Group set up in Estonian parliament in support of Donald Trump

Peeter Ernits (EKRE).
Peeter Ernits (EKRE). Source: Siim Lõvi/ERR

The members of parliament of the Conservative People's Party of Estonia (EKRE) have set up a group in the Riigikogu on Monday for the support of US President Donald Trump. According to initiator Peeter Ernits, the group's aim is to back up Estonia's transatlantic relationship with the United States.

Ernits told the Baltic News Service on Monday that in today's geopolitical situation, good transatlantic relations with the US are playing an ever greater role.

"President Trump has explicitly expressed his unwavering support for the independence of Estonia as well as his commitment to fulfilling the duties of a NATO ally. Despite that, we can unfortunately see him ridiculed week after week also in Estonia," Ernits said.

"Although Estonia is a small country compared to the US, we share many of the problems and objectives highlighted by President Trump. In a speech earlier this year, the American head of state warned against the actions of the World Bank and the IMF, who are implementing the ideology of globalism. They have been acting for decades in the interest of capital to be able to move across borders unhindered, restricting the possibilities of governments to control the activities of multinational corporations. According to Trump, the strengthening of nation states is the only way to alleviate the woes arising from globalism," he added.

There is no need for Estonia to go along with every idea floated in the international community, Ernits argued.

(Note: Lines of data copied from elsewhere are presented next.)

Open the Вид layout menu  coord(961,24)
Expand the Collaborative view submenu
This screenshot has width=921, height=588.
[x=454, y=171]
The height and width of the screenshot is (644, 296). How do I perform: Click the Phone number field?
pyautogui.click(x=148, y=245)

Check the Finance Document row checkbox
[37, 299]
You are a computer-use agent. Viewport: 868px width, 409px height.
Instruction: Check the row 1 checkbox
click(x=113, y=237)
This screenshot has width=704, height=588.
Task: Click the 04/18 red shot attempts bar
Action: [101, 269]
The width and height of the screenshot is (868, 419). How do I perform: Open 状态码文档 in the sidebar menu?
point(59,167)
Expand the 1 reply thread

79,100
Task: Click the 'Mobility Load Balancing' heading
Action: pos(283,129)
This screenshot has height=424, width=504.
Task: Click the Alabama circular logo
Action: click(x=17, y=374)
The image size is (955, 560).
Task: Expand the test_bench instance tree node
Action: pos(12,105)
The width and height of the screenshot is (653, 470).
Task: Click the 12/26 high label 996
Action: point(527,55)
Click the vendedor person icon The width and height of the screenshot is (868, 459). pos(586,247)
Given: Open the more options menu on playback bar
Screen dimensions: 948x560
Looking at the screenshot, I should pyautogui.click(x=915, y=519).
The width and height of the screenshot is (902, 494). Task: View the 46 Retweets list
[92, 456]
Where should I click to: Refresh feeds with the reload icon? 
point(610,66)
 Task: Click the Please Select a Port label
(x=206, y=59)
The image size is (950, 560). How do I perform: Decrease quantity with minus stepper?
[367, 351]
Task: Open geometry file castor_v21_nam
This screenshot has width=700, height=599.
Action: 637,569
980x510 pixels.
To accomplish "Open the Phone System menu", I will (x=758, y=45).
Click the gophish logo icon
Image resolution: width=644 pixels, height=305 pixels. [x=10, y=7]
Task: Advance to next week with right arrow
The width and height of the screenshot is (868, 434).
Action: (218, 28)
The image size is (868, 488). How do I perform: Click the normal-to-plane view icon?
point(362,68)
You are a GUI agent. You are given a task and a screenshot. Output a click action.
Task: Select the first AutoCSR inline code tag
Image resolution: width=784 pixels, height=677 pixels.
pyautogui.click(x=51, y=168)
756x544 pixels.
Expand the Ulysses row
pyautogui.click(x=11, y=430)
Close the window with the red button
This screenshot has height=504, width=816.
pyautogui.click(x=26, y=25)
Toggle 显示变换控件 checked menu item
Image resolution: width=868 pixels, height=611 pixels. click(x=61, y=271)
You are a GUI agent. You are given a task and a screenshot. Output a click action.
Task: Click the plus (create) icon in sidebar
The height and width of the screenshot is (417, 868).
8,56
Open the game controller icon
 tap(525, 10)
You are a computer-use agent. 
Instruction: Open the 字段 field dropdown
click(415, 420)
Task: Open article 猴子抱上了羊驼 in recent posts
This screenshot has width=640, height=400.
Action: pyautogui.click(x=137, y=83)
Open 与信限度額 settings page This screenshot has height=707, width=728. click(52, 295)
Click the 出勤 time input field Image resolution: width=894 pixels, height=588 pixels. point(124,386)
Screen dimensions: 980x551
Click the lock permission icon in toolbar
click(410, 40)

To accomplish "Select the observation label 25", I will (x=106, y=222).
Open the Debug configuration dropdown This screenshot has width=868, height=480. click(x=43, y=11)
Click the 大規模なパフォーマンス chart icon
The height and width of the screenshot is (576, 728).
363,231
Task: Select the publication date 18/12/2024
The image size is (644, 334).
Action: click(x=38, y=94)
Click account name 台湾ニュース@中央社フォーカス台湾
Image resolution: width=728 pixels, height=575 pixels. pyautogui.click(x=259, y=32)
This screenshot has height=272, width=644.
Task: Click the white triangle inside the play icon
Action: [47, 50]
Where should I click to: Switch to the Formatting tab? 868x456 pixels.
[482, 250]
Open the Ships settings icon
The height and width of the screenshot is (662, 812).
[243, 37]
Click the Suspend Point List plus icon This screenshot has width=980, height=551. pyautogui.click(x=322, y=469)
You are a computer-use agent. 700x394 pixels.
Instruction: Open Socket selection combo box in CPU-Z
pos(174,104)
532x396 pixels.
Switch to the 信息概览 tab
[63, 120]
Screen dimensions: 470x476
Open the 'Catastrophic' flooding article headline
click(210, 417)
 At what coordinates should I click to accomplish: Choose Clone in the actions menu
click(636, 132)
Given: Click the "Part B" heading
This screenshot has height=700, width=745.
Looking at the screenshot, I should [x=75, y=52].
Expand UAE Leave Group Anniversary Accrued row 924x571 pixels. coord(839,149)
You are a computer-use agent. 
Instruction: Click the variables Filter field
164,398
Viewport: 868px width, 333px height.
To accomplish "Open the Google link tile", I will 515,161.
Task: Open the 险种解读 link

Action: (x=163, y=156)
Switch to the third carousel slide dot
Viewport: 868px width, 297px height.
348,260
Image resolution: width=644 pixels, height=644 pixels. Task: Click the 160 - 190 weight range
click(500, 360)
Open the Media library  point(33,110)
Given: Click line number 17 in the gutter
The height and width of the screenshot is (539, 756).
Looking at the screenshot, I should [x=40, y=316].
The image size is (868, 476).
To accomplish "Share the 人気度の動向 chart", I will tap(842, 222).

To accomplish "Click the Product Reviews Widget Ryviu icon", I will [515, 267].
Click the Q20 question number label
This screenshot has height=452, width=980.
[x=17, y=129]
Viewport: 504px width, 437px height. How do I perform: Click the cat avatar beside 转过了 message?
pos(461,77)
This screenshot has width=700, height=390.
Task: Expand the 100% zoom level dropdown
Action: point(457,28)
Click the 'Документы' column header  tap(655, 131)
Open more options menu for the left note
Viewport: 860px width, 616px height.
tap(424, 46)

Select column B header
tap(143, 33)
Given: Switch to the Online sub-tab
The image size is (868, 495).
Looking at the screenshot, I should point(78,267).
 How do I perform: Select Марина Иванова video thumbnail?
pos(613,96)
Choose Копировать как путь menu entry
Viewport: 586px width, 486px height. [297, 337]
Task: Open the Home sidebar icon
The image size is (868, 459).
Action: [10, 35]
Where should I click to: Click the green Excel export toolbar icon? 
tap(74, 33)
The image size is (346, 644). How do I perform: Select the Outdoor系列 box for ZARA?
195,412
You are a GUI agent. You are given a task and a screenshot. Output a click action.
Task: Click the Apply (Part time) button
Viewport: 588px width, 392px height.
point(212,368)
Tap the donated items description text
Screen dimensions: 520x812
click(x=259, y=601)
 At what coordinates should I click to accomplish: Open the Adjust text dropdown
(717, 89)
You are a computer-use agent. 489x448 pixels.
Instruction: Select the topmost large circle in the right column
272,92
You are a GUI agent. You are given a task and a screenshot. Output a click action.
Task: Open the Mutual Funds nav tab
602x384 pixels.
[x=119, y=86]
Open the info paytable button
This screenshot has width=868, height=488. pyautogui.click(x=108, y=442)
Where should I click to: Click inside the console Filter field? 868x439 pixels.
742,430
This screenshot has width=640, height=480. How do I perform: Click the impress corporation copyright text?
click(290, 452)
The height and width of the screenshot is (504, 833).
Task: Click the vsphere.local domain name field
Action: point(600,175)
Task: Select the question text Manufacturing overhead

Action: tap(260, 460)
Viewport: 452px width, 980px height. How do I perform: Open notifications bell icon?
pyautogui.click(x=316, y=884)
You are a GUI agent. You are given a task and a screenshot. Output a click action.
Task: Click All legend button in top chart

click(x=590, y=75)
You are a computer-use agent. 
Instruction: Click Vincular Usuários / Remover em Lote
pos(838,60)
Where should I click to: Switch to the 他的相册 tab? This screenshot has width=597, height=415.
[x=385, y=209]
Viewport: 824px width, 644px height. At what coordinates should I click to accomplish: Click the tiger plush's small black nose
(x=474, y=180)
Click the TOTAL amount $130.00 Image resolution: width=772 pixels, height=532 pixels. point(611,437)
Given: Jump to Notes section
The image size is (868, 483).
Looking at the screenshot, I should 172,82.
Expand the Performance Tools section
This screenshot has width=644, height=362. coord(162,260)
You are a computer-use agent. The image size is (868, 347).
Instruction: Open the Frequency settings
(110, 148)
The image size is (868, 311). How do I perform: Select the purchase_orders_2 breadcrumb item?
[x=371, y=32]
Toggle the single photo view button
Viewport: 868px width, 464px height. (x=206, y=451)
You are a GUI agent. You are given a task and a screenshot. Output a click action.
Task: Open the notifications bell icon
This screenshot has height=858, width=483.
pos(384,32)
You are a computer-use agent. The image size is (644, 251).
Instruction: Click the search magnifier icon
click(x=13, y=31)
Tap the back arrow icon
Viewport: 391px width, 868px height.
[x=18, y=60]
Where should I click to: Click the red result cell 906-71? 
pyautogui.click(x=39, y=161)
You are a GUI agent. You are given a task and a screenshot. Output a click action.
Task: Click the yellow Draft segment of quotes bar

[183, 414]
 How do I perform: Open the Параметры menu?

Instead, the country should act based on its own national interest. "Our good relations and friendship with our allies are one of the guarantees."

Ernits was elected to the Riigikogu as a member of the Centre Party, but quit it in order to join EKRE. While he could switch parties, the Riigikogu Rules of Procedure Act sets out that no MP may join a new parliamentary group, which means that Ernits, though an MP of EKRE, is not a member of the party's parliamentary group.

The rule dates back to the 1990s, when Estonia's parliamentary politics tended to be chaotic, and frequent realignments in the Riigikogu made it necessary to enforce a modicum of discipline to keep the national parliament in working order.